Forum selection clauses are common in contracts today. In a forum selection clause, the parties to a contract designate a particular court or courts as having jurisdiction over disputes the parties may have about the contract. Some forum selection clauses allow, but do not require, certain courts to hear disputes. Others provide that a particular court or courts have exclusive jurisdiction to hear disputes arising out the contract. Where this is the case, a party suing under the contract must bring his lawsuit in the designated court.

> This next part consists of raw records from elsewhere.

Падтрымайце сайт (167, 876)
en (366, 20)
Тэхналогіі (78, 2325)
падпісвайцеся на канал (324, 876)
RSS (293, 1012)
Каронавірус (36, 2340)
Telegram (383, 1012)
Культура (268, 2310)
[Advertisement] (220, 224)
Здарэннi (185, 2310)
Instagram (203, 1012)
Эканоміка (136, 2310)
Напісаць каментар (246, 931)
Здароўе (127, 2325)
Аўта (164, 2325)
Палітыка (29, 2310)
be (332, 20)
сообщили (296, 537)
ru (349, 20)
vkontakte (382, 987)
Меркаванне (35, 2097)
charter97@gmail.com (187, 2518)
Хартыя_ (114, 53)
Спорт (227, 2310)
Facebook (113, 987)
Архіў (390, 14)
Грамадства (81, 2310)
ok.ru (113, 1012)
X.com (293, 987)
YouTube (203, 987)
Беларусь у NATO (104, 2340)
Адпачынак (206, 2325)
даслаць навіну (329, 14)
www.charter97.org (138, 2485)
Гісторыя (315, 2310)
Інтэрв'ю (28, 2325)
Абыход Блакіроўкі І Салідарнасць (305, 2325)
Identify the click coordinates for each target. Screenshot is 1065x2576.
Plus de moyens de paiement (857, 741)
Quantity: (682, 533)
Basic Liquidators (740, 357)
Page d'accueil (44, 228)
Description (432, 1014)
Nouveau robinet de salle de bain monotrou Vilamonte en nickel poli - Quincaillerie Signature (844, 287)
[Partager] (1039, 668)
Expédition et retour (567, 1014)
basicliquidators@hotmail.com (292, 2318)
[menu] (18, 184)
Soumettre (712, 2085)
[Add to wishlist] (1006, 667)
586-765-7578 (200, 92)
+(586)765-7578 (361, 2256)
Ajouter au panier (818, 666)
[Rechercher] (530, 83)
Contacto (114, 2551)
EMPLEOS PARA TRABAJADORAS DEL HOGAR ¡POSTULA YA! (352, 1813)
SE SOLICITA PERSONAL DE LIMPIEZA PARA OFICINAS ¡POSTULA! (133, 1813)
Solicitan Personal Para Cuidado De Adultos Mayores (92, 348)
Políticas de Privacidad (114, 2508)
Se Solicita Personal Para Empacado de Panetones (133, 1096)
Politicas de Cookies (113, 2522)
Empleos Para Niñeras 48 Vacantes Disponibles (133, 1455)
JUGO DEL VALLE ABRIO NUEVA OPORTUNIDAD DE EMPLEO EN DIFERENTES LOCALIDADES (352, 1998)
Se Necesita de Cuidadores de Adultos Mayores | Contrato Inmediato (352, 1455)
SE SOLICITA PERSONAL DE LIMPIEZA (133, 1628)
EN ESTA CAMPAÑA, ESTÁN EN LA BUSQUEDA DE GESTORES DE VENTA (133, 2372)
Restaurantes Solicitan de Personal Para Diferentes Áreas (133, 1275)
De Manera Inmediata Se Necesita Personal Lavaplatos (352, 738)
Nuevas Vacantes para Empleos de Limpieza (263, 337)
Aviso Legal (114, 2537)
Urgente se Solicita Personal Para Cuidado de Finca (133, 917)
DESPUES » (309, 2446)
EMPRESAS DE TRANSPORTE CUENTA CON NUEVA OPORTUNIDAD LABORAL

Forum selection clauses are very important because seemingly insignificant word choices can have a significant effect on where a lawsuit may be brought. Take for example the following two forum selection clauses:
“You hereby consent to the exclusive jurisdiction and venue of courts in Oregon in all disputes arising out of or relating to this agreement.”
“You hereby consent to the exclusive jurisdiction and venue of courts of Oregon in all disputes arising out of or relating to this agreement.”
Both clauses are exclusive – i.e., they both require that actions arising out of the agreement be brought in the designated forum. Additionally, both clauses designate the same forum – Oregon. In fact, the only difference is that the first clause designates “courts in Oregon,” and the second designates “courts of Oregon.” This may seem like an insignificant difference, but courts are likely to interpret these clauses very differently.
The Ninth Circuit has held that a clause naming “courts in” a state includes both state and federal courts located within the state. In contrast, the Ninth Circuit has also held that a clause naming “courts of” a state includes only state courts in that state. With each holding, the Ninth Circuit reasoned that the word “in” imposes a geographic limitation, while the word “of” denotes that from which something proceeds. Accordingly, a clause referring to “courts of” a state refers only to courts that derive their power from the state – state courts only. In contrast, a clause referring to “courts in” a state includes both state and federal courts, because while a federal court derives its power from the federal government, it still sits “in” a state. Moreover, most other circuits follow a similar approach.
Therefore, it is critically important to review forum selection clauses carefully. Without a careful review and legal advice a party to a contract could give up its right to litigate a dispute in federal court.